While none of the data sources by themselves provide enough information, each of the different types of data play an important part.
- Data of ITV Past provides insight into assets that have traveled similar routes during similar time periods.
- Data of ITV Current shows where an asset is currently in its delivery cycle.
- Data of ITV Real Time provides insight into other factors that could affect its transit.
But the real value comes in by combining these three sources to create an accurate projection of when an asset can be reasonably expected to reach its final destination. Data of ITV Past and Data of ITV Current can both tell you where a shipment was or is at any point in time; however, the real power of ITV is knowing when a shipment will get to you.
To help express how the three data sources work together, let’s take an example. Let’s say that Package A is manufactured in Los Angeles, and is needed in New York. And, let’s imagine that this package is afraid to fly, so it’ll be making the journey by land. According to Google Maps, this journey will roughly take 40 hours.
Why you need Data of ITV Past
Data of ITV Past can provide a good base projection for the length an asset will spend in transit. For instance, the 40-hour estimate above is based on roads taken and speed limits of those roads. However, imagine the delivery is taking place in February when the windy and mountainous roads of Ohio/Pennsylvania may prevent the delivery truck from sustaining the max speed limit. Having historical data to query by time-frame would alert you to this potential problem, and allow for a more accurate projection.
When looking at Data of ITV Past, more relevance needs to be placed on more recent information as it is likely to be more accurate. If on our journey across the United States, we have collected 10 years of data – but three years ago a new road was constructed to save time crossing the Rocky Mountains, then we want our predictions to recognize that. Not that the other 7 years of data would be ignored completely, but more emphasis would be placed on the newer 3.
Why you need Data of ITV Current
Data of ITV Current allows for update projections as the asset is out for delivery. For instance, the Google Maps image above identifies three potential routes above. What if road construction at the Missouri/Illinois border forces the truck to take the detour route. Data of ITV Current will recognize that a route change has occurred, and update the scheduled delivery date accordingly.

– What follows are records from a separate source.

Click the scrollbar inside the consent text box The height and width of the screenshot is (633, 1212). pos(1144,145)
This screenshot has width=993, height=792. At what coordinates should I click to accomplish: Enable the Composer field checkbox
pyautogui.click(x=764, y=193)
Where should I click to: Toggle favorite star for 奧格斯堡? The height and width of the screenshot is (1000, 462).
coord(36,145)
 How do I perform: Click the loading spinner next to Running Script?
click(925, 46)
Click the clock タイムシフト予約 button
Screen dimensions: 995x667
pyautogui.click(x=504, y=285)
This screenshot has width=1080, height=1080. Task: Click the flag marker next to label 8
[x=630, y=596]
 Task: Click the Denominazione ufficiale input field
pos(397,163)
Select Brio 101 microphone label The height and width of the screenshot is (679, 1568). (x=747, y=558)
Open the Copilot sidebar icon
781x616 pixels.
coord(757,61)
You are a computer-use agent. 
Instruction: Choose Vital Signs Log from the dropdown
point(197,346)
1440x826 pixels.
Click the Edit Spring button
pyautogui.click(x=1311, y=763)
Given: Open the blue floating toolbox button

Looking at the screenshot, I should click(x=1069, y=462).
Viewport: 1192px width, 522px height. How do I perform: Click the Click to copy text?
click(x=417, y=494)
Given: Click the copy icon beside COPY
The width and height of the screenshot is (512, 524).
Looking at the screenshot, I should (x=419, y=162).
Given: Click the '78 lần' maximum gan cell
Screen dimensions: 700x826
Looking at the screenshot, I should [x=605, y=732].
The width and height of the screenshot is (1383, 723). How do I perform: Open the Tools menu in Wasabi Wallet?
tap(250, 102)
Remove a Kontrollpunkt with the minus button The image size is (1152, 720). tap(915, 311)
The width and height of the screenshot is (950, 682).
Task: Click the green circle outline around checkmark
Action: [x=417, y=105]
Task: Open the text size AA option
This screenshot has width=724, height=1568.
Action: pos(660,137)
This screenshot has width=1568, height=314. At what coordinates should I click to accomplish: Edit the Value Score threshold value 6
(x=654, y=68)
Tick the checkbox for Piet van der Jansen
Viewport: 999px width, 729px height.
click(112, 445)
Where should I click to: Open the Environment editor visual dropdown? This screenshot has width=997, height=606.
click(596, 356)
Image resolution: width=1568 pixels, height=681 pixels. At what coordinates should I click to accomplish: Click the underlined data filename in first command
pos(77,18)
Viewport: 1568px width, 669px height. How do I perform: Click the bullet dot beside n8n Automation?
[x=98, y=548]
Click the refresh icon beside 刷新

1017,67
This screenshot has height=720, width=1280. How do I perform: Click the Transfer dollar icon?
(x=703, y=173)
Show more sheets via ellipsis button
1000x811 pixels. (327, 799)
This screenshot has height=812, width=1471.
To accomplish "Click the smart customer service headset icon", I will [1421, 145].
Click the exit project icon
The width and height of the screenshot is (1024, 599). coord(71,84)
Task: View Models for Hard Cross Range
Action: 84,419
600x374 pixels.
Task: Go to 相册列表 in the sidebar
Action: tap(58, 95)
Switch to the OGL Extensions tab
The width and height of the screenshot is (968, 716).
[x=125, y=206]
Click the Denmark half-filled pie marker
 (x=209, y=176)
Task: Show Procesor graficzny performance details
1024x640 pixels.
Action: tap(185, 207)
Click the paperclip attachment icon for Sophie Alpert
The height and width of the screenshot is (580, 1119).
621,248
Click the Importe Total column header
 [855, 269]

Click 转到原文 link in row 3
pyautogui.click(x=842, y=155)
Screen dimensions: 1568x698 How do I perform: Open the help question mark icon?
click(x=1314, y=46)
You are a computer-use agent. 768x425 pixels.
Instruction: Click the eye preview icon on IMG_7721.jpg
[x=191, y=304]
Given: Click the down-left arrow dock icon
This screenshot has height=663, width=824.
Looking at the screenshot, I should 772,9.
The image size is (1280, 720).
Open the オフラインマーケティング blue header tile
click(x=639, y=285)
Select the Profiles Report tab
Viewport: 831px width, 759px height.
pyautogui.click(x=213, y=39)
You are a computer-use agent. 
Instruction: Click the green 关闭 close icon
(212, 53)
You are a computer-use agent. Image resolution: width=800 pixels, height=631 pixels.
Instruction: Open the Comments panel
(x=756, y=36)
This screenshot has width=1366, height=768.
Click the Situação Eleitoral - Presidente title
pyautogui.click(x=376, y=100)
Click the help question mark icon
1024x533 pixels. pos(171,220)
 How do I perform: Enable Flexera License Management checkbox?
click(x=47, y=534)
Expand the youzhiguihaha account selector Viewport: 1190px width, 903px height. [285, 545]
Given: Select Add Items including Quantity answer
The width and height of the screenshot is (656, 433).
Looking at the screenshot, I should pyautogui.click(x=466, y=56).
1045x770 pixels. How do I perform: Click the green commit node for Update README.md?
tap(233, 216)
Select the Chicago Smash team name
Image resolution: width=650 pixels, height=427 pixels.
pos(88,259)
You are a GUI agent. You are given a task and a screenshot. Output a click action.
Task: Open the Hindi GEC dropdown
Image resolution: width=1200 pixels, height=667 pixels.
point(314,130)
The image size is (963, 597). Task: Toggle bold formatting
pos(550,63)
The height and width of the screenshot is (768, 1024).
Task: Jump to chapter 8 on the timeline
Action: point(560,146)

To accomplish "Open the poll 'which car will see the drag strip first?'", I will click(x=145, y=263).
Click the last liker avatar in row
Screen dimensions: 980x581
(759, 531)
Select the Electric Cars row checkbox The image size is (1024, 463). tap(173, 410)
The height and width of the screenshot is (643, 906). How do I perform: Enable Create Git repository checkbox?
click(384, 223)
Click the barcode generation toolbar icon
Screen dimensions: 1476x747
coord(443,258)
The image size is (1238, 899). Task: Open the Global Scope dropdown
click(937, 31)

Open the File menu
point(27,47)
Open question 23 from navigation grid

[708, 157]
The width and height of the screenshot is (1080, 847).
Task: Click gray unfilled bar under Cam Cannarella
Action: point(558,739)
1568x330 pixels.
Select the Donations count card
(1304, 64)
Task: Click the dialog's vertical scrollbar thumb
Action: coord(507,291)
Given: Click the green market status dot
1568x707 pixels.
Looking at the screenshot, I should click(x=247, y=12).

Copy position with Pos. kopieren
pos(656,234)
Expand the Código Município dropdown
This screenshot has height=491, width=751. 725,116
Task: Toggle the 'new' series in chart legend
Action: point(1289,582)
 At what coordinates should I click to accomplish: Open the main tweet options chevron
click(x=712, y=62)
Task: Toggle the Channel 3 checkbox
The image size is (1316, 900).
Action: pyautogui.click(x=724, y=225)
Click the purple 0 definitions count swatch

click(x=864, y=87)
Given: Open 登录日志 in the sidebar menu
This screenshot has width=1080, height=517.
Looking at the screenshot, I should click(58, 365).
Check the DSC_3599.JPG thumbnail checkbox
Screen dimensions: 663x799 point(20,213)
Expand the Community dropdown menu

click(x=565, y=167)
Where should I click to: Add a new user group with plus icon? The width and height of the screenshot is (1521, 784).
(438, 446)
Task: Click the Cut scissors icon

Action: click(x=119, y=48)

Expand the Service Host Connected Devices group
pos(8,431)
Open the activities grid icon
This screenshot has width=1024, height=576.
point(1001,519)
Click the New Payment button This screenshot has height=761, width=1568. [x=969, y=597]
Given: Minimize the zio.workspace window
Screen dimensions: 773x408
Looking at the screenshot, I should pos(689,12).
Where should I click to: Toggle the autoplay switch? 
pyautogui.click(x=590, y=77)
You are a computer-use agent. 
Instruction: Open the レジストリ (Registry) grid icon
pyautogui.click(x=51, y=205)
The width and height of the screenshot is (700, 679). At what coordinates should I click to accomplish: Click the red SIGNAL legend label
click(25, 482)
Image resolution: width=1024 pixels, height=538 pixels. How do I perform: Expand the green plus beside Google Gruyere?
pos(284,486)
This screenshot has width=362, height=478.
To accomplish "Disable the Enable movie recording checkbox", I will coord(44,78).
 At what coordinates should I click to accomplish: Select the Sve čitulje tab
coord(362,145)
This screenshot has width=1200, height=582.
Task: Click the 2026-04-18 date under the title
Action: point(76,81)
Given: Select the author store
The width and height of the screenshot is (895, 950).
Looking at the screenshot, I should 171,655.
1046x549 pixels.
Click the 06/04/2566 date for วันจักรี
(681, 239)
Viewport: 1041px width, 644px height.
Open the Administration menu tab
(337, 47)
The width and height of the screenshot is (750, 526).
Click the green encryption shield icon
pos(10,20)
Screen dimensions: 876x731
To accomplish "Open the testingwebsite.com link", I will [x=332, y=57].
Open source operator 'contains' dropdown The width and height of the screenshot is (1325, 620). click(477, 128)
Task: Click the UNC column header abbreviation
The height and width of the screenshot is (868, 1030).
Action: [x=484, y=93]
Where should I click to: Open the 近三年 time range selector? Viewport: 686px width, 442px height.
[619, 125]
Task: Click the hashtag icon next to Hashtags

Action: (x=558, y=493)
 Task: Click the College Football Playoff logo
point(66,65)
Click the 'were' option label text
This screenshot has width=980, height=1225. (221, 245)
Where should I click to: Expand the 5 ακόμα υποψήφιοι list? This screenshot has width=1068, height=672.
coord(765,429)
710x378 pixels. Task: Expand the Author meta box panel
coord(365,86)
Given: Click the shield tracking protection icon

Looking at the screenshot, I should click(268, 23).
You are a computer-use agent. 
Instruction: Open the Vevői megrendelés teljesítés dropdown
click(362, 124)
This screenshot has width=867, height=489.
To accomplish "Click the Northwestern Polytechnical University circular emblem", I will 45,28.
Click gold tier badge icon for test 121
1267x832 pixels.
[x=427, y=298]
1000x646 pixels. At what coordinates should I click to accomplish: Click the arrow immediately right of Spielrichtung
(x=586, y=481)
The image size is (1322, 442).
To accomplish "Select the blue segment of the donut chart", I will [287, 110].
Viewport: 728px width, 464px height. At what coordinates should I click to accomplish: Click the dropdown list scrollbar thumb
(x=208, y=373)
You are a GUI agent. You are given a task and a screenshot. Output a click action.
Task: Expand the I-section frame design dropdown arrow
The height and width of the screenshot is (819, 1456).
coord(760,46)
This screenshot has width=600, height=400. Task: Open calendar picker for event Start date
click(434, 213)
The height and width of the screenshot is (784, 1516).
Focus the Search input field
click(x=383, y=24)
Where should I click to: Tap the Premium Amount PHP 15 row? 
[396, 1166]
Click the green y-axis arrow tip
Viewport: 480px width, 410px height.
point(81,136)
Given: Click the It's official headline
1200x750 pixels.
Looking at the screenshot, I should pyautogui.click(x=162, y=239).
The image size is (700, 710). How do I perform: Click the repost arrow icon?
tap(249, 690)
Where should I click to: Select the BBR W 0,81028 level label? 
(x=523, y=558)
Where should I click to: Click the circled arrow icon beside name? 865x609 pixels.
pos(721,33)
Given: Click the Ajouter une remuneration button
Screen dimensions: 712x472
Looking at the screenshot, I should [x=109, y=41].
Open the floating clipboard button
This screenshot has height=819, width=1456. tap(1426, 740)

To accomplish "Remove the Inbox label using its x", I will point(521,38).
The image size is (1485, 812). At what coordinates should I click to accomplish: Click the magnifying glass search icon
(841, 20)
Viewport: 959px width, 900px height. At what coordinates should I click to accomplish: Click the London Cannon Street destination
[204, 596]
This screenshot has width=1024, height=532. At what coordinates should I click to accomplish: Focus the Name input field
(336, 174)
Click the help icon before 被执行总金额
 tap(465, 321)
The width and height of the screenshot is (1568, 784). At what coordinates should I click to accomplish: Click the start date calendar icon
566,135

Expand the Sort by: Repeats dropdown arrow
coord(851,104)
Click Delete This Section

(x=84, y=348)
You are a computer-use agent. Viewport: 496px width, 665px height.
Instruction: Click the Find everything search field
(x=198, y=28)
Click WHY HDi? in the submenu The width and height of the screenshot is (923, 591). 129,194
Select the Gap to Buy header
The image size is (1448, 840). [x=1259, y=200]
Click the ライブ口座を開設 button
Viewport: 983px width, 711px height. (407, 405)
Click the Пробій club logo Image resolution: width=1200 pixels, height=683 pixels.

Why you need Data of ITV Real Time
So now we are on a new path, and a combination of Data of ITV Past and Data of ITV Current can update the projected delivery time based on historical context. However, with it being February, imagine that snow is being called for in the West Virginia mountains. This is the value add of Data of ITV Real Time, being able to identify the current conditions, and use this information to refine the search through historical data to increase the accuracy of projected timelines. For instance, maybe 8 historical deliveries have traveled the path we are on in February, but only 2 did it in snowy conditions. With an understanding of current weather conditions, the model can lean more heavily on these two instances instead of the other six. Again, increasing the accuracy of the prediction and the final delivery time.
While there is no silver bullet when it comes to data related to delivery projections, combining Data of ITV Past, with Data of ITV Current and Data of ITV Real Time can provide a more accurate arrival date and allow your Logisticians to more accurately view their assets currently being transported within their supply chain.